DETALHES DA TAREFA
Transcreva, sem qualquer alteração, as linhas dos dados a partir daquela que contém "You are a GUI" até aquela que contém "Toggle Base series", ambas incluídas.

:: ENTRADAS FORNECIDAS ::

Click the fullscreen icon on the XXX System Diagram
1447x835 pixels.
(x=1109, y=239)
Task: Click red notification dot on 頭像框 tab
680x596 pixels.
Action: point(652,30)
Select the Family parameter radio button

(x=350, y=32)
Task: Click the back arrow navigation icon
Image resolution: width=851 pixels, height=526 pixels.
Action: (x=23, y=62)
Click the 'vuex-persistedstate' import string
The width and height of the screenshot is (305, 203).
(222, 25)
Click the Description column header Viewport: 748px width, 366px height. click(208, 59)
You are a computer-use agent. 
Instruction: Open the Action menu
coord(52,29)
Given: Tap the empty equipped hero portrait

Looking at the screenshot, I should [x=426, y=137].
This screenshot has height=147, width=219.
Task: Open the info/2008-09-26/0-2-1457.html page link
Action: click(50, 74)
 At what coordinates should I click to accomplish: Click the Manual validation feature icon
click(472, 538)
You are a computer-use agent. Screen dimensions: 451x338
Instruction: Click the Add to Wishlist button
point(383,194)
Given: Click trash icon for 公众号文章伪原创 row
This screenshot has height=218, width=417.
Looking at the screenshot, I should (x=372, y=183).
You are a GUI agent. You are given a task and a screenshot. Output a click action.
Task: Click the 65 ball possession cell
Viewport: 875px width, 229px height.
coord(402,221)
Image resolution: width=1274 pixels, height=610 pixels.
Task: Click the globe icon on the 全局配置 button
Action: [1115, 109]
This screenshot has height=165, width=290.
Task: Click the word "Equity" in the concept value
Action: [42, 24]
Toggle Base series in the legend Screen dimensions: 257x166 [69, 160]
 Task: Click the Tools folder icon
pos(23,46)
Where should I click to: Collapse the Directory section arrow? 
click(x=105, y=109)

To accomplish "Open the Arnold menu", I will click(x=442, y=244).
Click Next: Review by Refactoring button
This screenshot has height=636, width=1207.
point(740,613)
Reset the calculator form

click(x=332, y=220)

:::

RESOLUÇÃO DO EXERCÍCIO
You are a GUI agent. You are given a task and a screenshot. Output a click action.
Task: Click the 65 ball possession cell
Viewport: 875px width, 229px height.
coord(402,221)
Image resolution: width=1274 pixels, height=610 pixels.
Task: Click the globe icon on the 全局配置 button
Action: [1115, 109]
This screenshot has height=165, width=290.
Task: Click the word "Equity" in the concept value
Action: [42, 24]
Toggle Base series in the legend Screen dimensions: 257x166 [69, 160]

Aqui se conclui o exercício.